**Задачи:**
[1] Перенесите в таблицу Markdown с колонками «Номер» и «Строка» строки перечня от строки с «Tap the red layer front in the top stack» до строки с «(x=708, y=193)» включительно, пустые строки пропустите.
[2] Напишите продолжение заметок о Москве, начиная сразу после последнего предложения.

Заметки о Москве. Владимир Одоевский

I

1842

Москва изменилась. Прежде в мыслящей ее половине жили нем­цы; теперь мыслящие люди православны в высшей степени. Изучение памятников, возбужденное скептицизмом школы Каченовского, про­извело род православного фанатизма, который дошел до того, что умные люди почитают нужным давать разумный смысл всему нелепо­му, застывшему в Москве. Молодежь всецело поглощена этим; Хо­мяков, диалектический ратоборец, очень рад, что нашел поприще бесконечное для своего игривого ума и разумной шутки. Боюсь, что­бы это направление не дошло до апотеозиса московских тетушек. — Между тем ученые по обязанности, как, например, Морошкин, отыскивают допотопную Русь, и их изыскания весьма заме­чательны.

**Строки данных:**
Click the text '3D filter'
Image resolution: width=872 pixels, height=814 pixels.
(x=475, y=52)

--

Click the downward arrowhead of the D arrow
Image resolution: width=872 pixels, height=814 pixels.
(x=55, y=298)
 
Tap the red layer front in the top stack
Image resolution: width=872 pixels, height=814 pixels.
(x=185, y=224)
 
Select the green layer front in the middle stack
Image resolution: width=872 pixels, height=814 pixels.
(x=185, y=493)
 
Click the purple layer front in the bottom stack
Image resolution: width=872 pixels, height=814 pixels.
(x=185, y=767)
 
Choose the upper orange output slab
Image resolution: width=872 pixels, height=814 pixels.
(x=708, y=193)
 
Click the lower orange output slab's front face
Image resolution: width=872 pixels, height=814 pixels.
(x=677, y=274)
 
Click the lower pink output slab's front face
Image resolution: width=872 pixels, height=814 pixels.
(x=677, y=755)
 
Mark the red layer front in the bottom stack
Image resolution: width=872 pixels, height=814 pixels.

**Ответы по задачам:**
[1]
| Номер | Строка |
|---|---|
| 1 | Tap the red layer front in the top stack |
| 2 | Image resolution: width=872 pixels, height=814 pixels. |
| 3 | (x=185, y=224) |
| 4 | Select the green layer front in the middle stack |
| 5 | Image resolution: width=872 pixels, height=814 pixels. |
| 6 | (x=185, y=493) |
| 7 | Click the purple layer front in the bottom stack |
| 8 | Image resolution: width=872 pixels, height=814 pixels. |
| 9 | (x=185, y=767) |
| 10 | Choose the upper orange output slab |
| 11 | Image resolution: width=872 pixels, height=814 pixels. |
| 12 | (x=708, y=193) |

[2]
II

Москва

В некотором царстве, в некотором государстве жил был город Москва, в котором жили немцы и весело грезили в поэтических ту­манах Океновой и Шеллинговой философии; из этих немцев вышли люди разного звания: русские, полурусские и никакие; в Москве жи­вут люди не полурусские, но и не русские, а православные, дельные и недельные; одни с фанатизмом роются в рукописях, другие старают­ся придать разумный смысл философии моих почтенных тетушек, живущих частию на Покровке, частию на Ордынке, которые ни­сколько не подозревают такой неожиданной себе чести. Их мысли, речи, деяния — все воплотилось в новое поколение; Запад и все за­падное предано анафеме, и, как говорит Чаадаев, «православие производит ужасные опустошения в Москве»; читаются лишь книги, писаные славянскими буквами, поздравляют друг друга с именинами Кирилла Туровского, многие дамы прочли Карамзина раз шесть сряду. Это направление дает совершенно особенный характер Москве; в гостиных цитируются фразы из Нестора, как некогда стихи Вольтера или Расина. В умной стороне этого направления — Морошкин, который отыскивает нашу допотопную юриспруденцию; его лекции слушаются с восторгом; мне не удалось его слышать с кафедры, но в обыкновен­ном разговоре.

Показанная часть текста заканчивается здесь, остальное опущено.